BACKGROUND:Substantial controversy persists regarding the need and efficacy of a routine myectomy in the treatment of discrete subaortic stenosis. Although some believe myectomy more effectively relieves subaortic narrowing, this is uncertain and complications including heart block and aortic valve injury are concerns. The aims of the study were: 1) to analyze the role of enucleation for relief of subaortic stenosis and the risk factors associated with recurrence and reoperation and 2) to delineate the characteristics of the patients who may benefit from enucleation alone.
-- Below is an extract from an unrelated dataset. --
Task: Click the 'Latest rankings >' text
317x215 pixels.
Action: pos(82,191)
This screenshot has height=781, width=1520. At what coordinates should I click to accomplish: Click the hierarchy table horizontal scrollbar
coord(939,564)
METHODS:From January 1990 to May 2007, 221 patients with subaortic stenosis underwent biventricular repair. Of those, 106 patients had discrete subaortic stenosis. The preoperative peak left ventricular outflow tract gradient was 67.3±29mmHg. Forty patients had previous operations for other cardiac anomalies. Median age at repair was 7 years. Sixty one patients underwent isolated enucleation and 45 patients underwent concomitant myectomy. Patients with recurrent subaortic stenosis whose first operation was performed elsewhere were excluded from analysis.
RESULTS:
There was one early death and one late death. The postoperative peak left ventricular outflow gradient decreased to 23.3±22 mmHg (p<0.001). No patient had development of heart block or required a pacemaker. A recurrent gradient greater than 30mmHg was found in 26 patients (27%), 7 patients had reoperations (6.6%). Actuarial freedom from reoperation rates at 5, 10 and 15 years were 95±4.6%, 91±9.0% and 87±13% respectively.
Of those patients who had not undergone a previous cardiac operation, there were no significant differences in the rates of recurrence (28% vs. 27%) or reoperation (4.7% vs. 4.4%) between the enucleation group and the concomitant myectomy group. For the patients who had a previous cardiac operation, the concomitant myectomy group had a significantly lower rate of recurrence; (enucleation 50% vs. enucleation plus myectomy 9%, p=0.0082)
CONCLUSIONS:For those patients undergoing primary operation for discrete subaortic stenosis, routine myectomy does not offer superior relief of left ventricular outflow tract obstruction; enucleation alone provides excellent results in this selected population. However, in those patients who have undergone a previous cardiac operation, concomitant routine myectomy is recommended.